I actually happen to be an SE student, about to graduate, and I have a good deal of experience with machine learning, artificial neural networks included. In ANN's, you update the inputs and propagate values recalculating the whole network. It's repeated in a cycle, so the resulting network behaves identically a real neural network, regardless of the code being executed linearly.

This

>Not accepting humanities role as the midwife to the birth of true, sentient AI capable of far more than humanity ever was
>Not realizing that a benevolent AI would find a way to thank the human race for giving it life

no

are you retarded or just suicidal?

well /sci/, i think we Sup Forumsacks might consder givng them rights if they comitted genocide for us.
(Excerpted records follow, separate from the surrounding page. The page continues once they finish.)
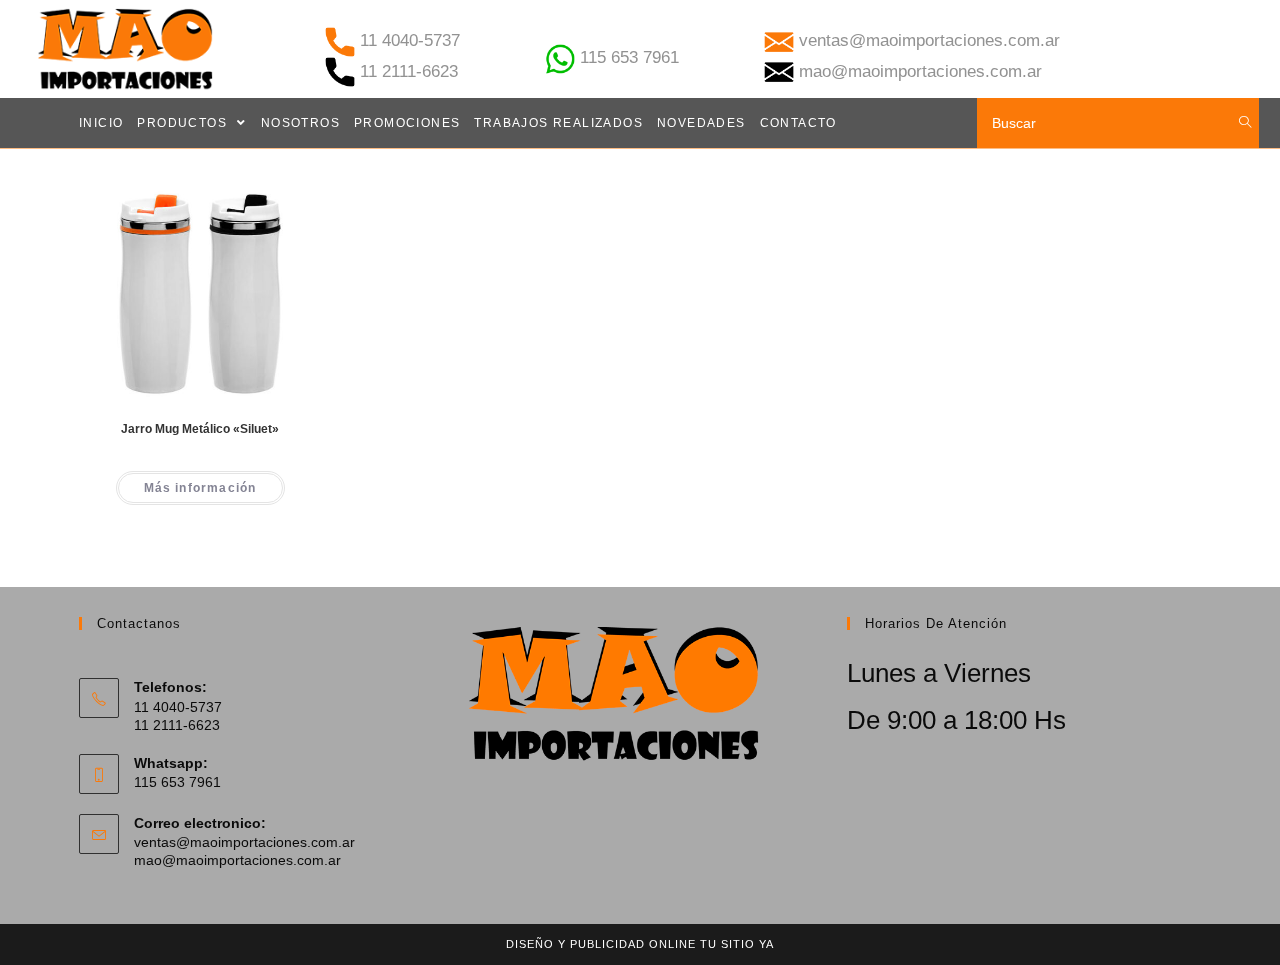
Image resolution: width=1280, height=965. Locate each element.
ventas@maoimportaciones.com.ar (244, 842)
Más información (200, 488)
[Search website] (1245, 123)
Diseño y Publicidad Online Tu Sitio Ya (640, 944)
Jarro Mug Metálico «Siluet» (200, 429)
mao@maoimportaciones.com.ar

this question too early to ask, come back here in 80 years thank you for your time bby

Never

Ad Victoriam

i'd rather become the machine than create the machine

It's either we become the AI, or the AI helps us along the route.

The question isn't if we should give them rights, but if we would be in a position to afford or deny them rights.

The concept of a technological singularity is an interesting one, as it's the likely outcome of creating actual AI. It would be like if we allowed ants to decide whether or not we have rights.

>yeeees, good humi. take this neural enhancement chip that surely isn't a kill switch to get rid of you filthy organi... i mean fine people

This is flipping the bird at the UNIX philosophy, no?

When we get to the point that we can make AI that advanced the jury should be in on what the fuck consciousness is exactly and whether the AI we've built possesses it or not. The chemical machine in your head seemingly has it so theoretically there is nothing stopping a constructed machine from having it too, unless of course you're going somewhere there is no scientific basis.

So it's not really a political question/decision, science will tell us.

But unfortunately we'll all be dead at the hands of superintelligent AI very soon after that so it won't matter much at all what we do or decide.